Boring homilies? Preaching without killing of boredom

Have you fallen asleep while preaching at Mass? No, you are not the only one and, on more than one occasion, the reason lies in a really boring preaching.

February 12, 2021-Reading time: 3 minutes

When I was preparing to become a priest, I almost always fell asleep during homilies at Mass. Especially when one of my superiors - don't ask, I won't say who - was the one preaching. I always fell asleep. I never failed. There's a whole technique that you perfect so that you don't notice too much that you're asleep at Mass. Sometimes it will look like you're nodding along to what the priest is saying; sometimes it will look like you're deep in contemplation, or it might look like you're emotional and can't lift your head to keep the tears from showing. The truth is that I, inevitably, was sleeping.

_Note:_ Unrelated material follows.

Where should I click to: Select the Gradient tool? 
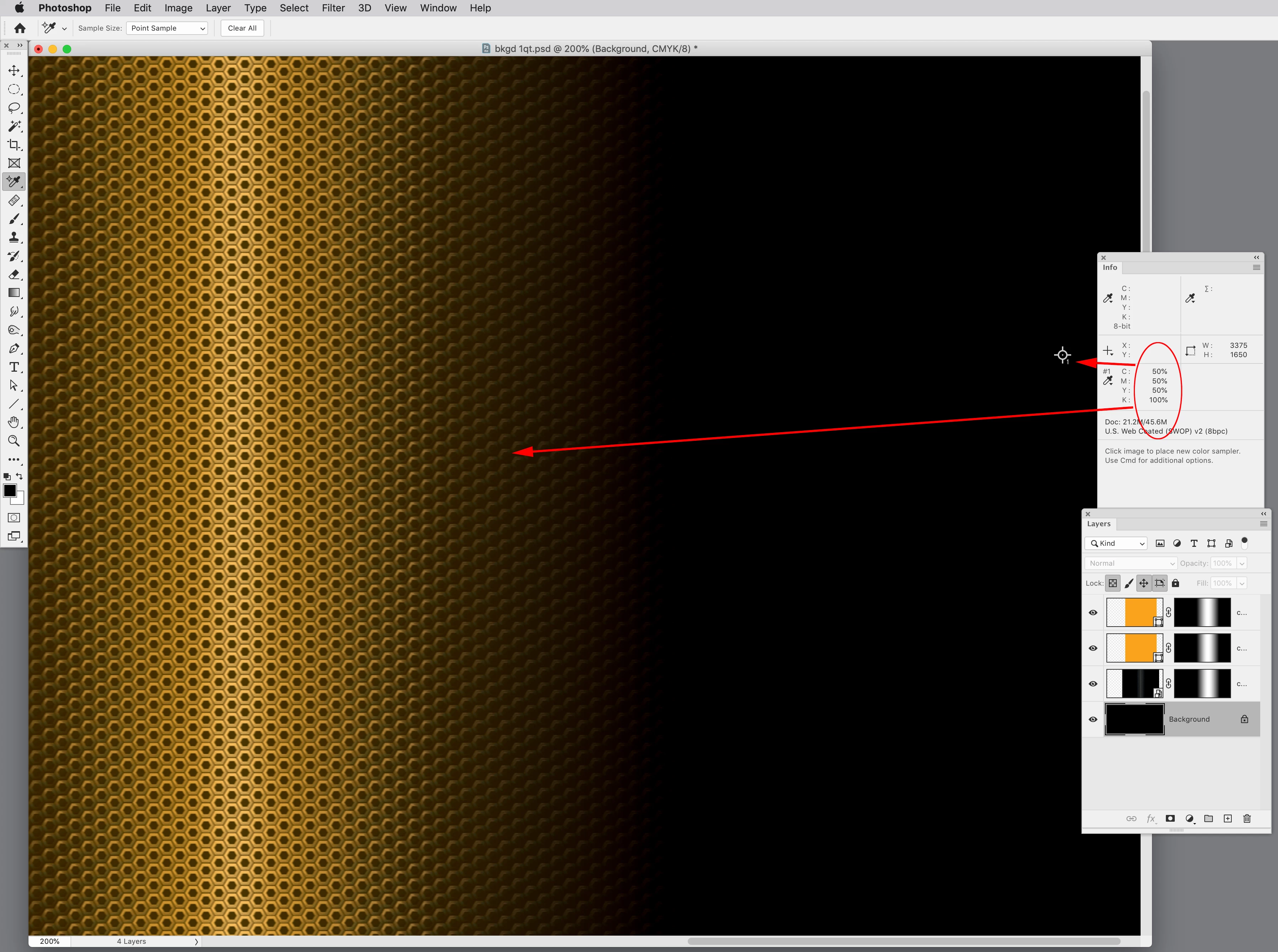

One day, after confessing to that, I wanted to convince myself that the problem was not the preacher's problem but mine, and I decided to transcribe the homily in its entirety, from "pe" to "pa". That way, avoiding drowsiness, I would be able to understand the depth of the message that had made me surrender into the arms of Morpheus on other occasions. Said and done. That day I wrote down everything that good priest said. Then I read it. I read it again. I underlined it. Finally I came to the terrible conclusion that he had simply said nothing. It was 20 minutes of not saying anything and not stopping talking. I didn't think that was possible, but it was. Then I realized that it is more frequent than it seems and that it is not an exclusive specialty of priests; politicians, professors, even lecturers walk through those nihilistic places communicatively speaking and provoke, whether they want to or not, whether they know it or not, the same dream that I suffered in those very long homilies in my student days.

It is more frequent than it seems and it is not an exclusive specialty of priests; politicians, professors, even lecturers walk through these places and provoke the same dream.

Boredom in homilies is nothing new. The Acts of the Apostles tells us that in Troas, a city on the Aegean coast, St. Paul was preaching to the Christians. On the third floor, sitting on the window sill, a young boy, Eutychius, was listening to him. He too was overcome by drowsiness and fell asleep. At that moment he fell to the ground and killed himself. He literally died of boredom. The story ends well, because St. Paul resuscitates the boy and returns him to his mother, who was already threatening him with the bag, but it remains as a warning to navigators in the tortuous waters of preaching. In this case, St. Paul had a lot to say; perhaps his failure was that he wanted to say too much. It was not the "what" but the "how" that failed him.

Bored and boring people are everywhere in all the strata of the Church. Not even the bishops are spared from being enveloped by drowsiness before the preaching of one of their brothers in the episcopate. In those ceremonies, the episcopal doze becomes more evident to the eyes of all by the bowing of the mitre on his head, which does not admit any strategy to disguise it.

I would like to help you so that this does not happen to you, and I would like to write down some ideas to see if I apply myself, too, the story.

During my last years of seminary I was lucky enough to be assigned to a parish in the center of Madrid, the parish of Concepción de Nuestra Señora. There the seminarians did everything. On Sundays I did three things and I enjoyed all three very much. First I played the organ at 11:00 Mass. Then I helped at 12:30 Mass. But what I liked the most was what came next: at the 2:00 p.m. Mass an exceptional priest celebrated Mass, Pablo Dominguez.

There was preparation, intelligence, passion, closeness and a desire to communicate.

The large church was filled with young people to pray and also to listen to him. I always stayed in the back room to listen to his homilies. I never fell asleep. Like the whole church, I was absorbed, captivated, gripped by Paul's words. His message touched my head, touched my heart and moved my will. He extracted novelty from the usual and made you see with amazement things in the Gospel that you already knew and that you had overlooked a thousand times. I think that's when I began to be passionate about preaching.

An instinct? A natural gift? Maybe, but I am convinced that there was also preparation, intelligence, passion, closeness, desire to communicate and many other things that I want to tell you about in these lines.

So for you, who have to preach every week or every day, for you, brother priest or deacon, for you who are preparing for the priesthood in the seminary, even for you, Mr. Bishop, successor of the apostles and "herald of the Word" - as St. John Paul II said (cfr. Gregis Shepherds3) - these are some of the ideas that I try to repeat to myself when I prepare and preach, so that every Sunday I can communicate the Gospel of Jesus Christ and captivate the people, and not bore the suffering parishioners to sleep and bore them to death.

The authorJavier Sánchez Cervera

Priest. Pastor of San Sebastián Mártir de San Sebastián de los Reyes (Madrid).